For the Krayolas, every song is a medley, in spirit if not in form. The San Antonio quartet, which played for nearly two hours Saturday evening at Tropicalia, has too many influences to fit into a single tune. So the band’s performance featured not one but two renditions of the Ramones’ “I Wanna Be Your Boyfriend” — one bilingual and the other entirely in Spanish. Adding to the unpredictability, the show-closing second version eventually mutated into the Who’s “The Kids Are Alright.”

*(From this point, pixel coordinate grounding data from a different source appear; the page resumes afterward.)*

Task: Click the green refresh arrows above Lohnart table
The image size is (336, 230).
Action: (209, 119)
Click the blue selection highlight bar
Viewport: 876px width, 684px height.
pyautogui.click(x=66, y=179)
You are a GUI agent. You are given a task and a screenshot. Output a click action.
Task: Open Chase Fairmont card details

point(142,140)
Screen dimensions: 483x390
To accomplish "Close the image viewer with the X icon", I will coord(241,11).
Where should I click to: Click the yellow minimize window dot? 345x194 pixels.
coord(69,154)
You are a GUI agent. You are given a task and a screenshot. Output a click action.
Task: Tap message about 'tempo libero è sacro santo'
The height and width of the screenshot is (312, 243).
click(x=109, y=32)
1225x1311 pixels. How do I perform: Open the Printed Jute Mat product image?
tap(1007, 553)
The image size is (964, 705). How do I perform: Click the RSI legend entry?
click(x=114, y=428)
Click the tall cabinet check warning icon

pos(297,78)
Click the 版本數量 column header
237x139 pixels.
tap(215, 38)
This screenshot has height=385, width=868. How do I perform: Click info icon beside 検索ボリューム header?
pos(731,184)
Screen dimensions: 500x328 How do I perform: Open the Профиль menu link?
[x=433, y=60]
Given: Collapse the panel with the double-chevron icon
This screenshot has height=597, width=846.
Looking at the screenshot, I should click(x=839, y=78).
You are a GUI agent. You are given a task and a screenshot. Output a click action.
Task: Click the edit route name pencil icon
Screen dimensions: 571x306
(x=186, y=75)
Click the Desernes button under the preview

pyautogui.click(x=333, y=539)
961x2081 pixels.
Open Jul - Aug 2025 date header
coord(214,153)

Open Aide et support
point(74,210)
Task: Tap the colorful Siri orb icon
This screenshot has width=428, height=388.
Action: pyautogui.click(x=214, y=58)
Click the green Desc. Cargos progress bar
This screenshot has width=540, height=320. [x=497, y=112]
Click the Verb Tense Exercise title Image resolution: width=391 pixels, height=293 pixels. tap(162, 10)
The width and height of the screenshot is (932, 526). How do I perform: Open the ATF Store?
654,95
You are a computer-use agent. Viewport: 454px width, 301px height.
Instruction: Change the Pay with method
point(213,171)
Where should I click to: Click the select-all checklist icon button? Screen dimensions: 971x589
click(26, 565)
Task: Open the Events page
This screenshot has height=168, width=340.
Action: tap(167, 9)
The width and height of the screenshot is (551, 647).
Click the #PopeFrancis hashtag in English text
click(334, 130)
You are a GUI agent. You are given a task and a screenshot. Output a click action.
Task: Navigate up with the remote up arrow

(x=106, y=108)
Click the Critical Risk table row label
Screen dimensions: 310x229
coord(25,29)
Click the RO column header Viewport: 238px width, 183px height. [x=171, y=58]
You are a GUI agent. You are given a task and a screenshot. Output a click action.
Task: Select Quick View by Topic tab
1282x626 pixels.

“It doesn’t matter where it comes from,” said frontman Hector Saldana, clarifying his band’s aesthetic. Most of the Krayolas’ songs derive from mid-1960s garage- and folk-rock or Tex-Mex folk music, and many enthusiastically mix the two. While lead guitarist Van Baines jangled like a Byrd, keyboardist Luvine Elias pumped polka-rooted riffs that in earlier days would have been played on accordion. The vocal styles ranged from frontman Saldana’s Dylanesque treatment of an original Mexican-drug-war ballad, “Corrida — Twelve Heads in a Bag,” to his drummer brother David Saldana’s Roger McGuinn-like reading of Dylan’s “All I Really Want to Do.”

Bottom of Form

Although the group connected styles and songs, it didn’t rush from one number to the next. Hector Saldana, who switched among bass and various guitars, introduced most of the songs at length, detailing their provenance and meaning (especially when the lyrics were in Spanish). A longtime pop-music writer for the San Antonio Express-News, Saldana clearly likes to put things in context. And there was plenty to elucidate in a show that included such local-color dispatches as “Catherine,” an upbeat stomper about reading an old friend’s death notice; “La Inundacion de Piedras Negras,” a 1950s lament for victims of a major flood; and “Frutera (The Fruit Cup Song),” an ode to a treat available on the Mexican side of town.

The Krayolas began in 1975 but took a couple of decades off — from 1988 to 2007 — and have rarely performed outside the Southwest. On the heels of releasing their new album, “Tormenta,” this was their first D.C. gig — which might explain why they played to just a handful of listeners. Beginning at 8 p.m. didn’t help. The band was just starting to draw a crowd, and even to inspire a few people to dance, when it concluded its show.

A short break between the Krayolas’ two sets was filled by Hector Saldana’s son, Nick Saldana, who’s half of Little Wesley, a Texas duo. The younger man played a few delicate indie-rock tunes that were energized by his electric-guitar accompaniment. Then he was joined by his uncle on drums to finish with a winning version of “I’m Not Angry (I’m Just Sad),” an Everly Brothers obscurity.